Tugas Tertulis ::
- A) Sebutkan seluruh judul film yang tercantum dalam teks tentang Advent Bangun.
- B) Berdasarkan teks tentang Advent Bangun, jelaskan mengapa ia tidak mengalami kesulitan berarti saat menyanyikan lagu dangdut.

Dalam setiap film yang dibintanginya, Advent kebanyakan memainkan peran antagonis, dan bersanding dengan tokoh protagonis, Barry Prima yang kerap jadi lawan mainnya. Meski dirinya kini telah memutuskan untuk menjadi pendeta, namanya tetap dikenal sebagai legenda hidup film laga nasional. (Detiknews.com)
Apa jadinya jika pria bertampang sangar itu jadi penyanyi dangdut? Menjadi penyanyi dangdut ternyata pernah dilakoni pria yang kerap memainkan karakter antagonis dalam kebanyakan filmnya itu. Hal tersebut diakuinya terjadi ketika industri perfilman Tanah Air sempat terpuruk pada 1992.
“Iya, dulu saya memang sempat jadi penyanyi dangdut pas industri film jatuh. Saya nyanyi dangdut dari tahun 1992 sampai 1994 lah,” ungkapnya seraya tertawa.
Dikisahkan, dulu ketika berjaya dirinya memang tidak pernah menabung dan kerap berfoya-foya. Alhasil, terpuruknya dunia perfilman Tanah Air berimbas pada keadaan ekonominya yang kian menurun.
“Pada saat perfilman itu mati, barulah saya sadar dan sangat menghargai uang. Saya butuh materi untuk menghidupi diri. Padahal sebelumnya nggak, uang buat senang-senang saja,” kisah bungsu dari delapan bersaudara itu. Pada masa itu musik dangdut memang sangat digandrungi masyarakat. Ditawari bernyanyi, tanpa pikir panjang ia pun menyambutnya.
“Waktu itu ada yang ngajak nyanyi di Depok, Jawa Barat dengan bayaran pertama Rp 13.500. Saya sikat saja langsung,” katanya. Sejak itu, tak dinyana dirinya mendapat apresiasi yang bagus dan tawaran manggung pun kian banyak.
“Saya itu manggung di mana-mana di Indonesia. Bayarannya lama-lama dari Rp 5 juta sampai Rp 10 juta, cuma nyanyi dua lagu,” paparnya seraya tertawa lepas. “Mereka suka karena lihat Advent Bangun si bintang film laga dan karateka bernyanyi,” sambungnya.
Pernah punya pengalaman buruk saat bernyanyi di panggung? “Puji Tuhan, nggak ya. Di kepala saya itu sudah ada dan hapal 60 judul lagu dangdut, jadi kalau orang minta apa saya tahu. Kalau nggak kan gawat,” kata bintang film ‘Golok Setan’, ‘Dendam Dua Jagoan’, dan ‘Sumpah Si Pahit Lidah’.
Pria yang kini berprofesi sebagai pendeta itu memang tak mengalami kesulitan berarti saat menyanyikan lagu dangdut. “Saya kan orang Batak Karo. Batak Karo itu cengkoknya ada mirip dangdutnya. Jadi nyambunglah walaupun nggak dangdut-dangdut banget,” tuturnya. (bar/hkm)

Entri yang Tersedia ::
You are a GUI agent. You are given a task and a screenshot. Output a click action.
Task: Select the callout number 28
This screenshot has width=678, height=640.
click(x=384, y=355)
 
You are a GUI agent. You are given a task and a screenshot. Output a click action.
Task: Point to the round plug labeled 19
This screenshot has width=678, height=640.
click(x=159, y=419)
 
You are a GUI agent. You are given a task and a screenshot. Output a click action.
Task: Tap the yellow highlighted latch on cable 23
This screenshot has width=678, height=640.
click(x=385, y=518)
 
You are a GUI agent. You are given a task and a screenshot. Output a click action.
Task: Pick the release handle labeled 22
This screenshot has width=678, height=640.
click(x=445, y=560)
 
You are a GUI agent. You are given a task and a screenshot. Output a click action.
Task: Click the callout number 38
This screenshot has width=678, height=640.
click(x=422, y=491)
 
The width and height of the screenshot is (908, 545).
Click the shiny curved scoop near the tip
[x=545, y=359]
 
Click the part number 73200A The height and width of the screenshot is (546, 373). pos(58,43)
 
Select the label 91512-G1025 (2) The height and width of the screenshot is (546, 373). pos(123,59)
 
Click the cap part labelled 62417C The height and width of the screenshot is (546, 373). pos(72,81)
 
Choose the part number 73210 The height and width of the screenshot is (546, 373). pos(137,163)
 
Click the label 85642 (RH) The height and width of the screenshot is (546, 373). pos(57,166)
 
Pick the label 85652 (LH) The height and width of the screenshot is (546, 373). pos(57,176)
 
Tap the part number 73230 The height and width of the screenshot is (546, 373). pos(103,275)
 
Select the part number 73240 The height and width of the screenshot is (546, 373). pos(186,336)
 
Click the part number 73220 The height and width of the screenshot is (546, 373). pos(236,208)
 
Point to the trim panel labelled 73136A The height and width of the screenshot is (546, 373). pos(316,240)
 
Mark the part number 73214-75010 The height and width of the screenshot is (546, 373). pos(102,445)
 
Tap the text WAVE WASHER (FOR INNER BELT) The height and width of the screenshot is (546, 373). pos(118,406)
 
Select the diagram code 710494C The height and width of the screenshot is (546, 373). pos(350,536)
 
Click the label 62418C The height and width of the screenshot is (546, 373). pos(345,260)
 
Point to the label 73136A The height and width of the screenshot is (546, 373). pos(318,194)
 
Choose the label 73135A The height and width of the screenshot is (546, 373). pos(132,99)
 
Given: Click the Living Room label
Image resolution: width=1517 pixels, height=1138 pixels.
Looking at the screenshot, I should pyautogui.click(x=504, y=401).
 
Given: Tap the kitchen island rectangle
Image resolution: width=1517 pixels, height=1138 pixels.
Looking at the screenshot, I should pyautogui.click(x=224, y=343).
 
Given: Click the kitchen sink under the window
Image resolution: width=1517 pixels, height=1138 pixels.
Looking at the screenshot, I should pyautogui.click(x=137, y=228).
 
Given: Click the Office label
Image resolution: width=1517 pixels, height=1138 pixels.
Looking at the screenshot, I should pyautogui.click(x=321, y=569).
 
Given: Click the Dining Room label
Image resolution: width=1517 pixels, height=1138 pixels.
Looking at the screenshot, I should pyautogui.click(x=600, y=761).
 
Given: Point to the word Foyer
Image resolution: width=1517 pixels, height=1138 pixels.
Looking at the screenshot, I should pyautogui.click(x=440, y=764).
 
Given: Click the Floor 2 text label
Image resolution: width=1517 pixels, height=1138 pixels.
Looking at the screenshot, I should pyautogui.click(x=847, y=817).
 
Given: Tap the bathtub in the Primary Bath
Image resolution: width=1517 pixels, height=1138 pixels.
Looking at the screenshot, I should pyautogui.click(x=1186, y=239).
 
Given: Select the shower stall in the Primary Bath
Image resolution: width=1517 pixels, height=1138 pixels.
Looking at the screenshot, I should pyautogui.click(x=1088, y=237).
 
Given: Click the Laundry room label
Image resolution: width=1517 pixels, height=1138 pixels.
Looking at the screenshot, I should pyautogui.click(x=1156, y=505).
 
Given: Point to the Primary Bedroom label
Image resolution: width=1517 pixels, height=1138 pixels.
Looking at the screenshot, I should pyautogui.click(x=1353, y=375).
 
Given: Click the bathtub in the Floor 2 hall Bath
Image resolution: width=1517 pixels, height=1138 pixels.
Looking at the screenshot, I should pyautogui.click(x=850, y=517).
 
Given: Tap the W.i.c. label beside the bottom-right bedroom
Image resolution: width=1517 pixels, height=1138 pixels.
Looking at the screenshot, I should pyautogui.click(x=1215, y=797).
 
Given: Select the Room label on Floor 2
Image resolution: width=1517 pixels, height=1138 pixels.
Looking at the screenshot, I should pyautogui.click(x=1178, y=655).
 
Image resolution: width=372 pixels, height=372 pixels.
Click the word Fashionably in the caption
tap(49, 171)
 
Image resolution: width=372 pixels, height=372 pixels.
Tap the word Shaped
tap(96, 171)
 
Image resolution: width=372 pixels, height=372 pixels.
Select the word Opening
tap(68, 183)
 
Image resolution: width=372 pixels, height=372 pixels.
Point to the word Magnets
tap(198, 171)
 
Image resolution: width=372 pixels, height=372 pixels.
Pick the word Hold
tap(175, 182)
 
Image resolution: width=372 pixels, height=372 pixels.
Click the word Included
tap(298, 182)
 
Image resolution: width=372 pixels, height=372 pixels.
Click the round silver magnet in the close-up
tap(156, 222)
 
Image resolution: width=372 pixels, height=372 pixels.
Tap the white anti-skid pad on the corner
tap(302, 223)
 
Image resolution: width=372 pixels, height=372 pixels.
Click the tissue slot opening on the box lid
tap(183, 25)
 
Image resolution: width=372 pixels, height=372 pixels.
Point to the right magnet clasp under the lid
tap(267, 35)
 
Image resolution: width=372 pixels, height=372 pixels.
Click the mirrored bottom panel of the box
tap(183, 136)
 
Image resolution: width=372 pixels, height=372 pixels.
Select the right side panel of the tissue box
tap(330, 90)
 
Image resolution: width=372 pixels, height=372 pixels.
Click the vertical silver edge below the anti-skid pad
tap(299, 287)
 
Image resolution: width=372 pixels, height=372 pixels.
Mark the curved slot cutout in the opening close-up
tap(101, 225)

Hasil Berurutan ::
- A) 'Golok Setan', 'Dendam Dua Jagoan', dan 'Sumpah Si Pahit Lidah'.

- B) Ia berasal dari Batak Karo, dan cengkok Batak Karo memiliki kemiripan dengan cengkok dangdut. Karena itu, ia dapat menyesuaikan diri meskipun gayanya tidak sepenuhnya dangdut.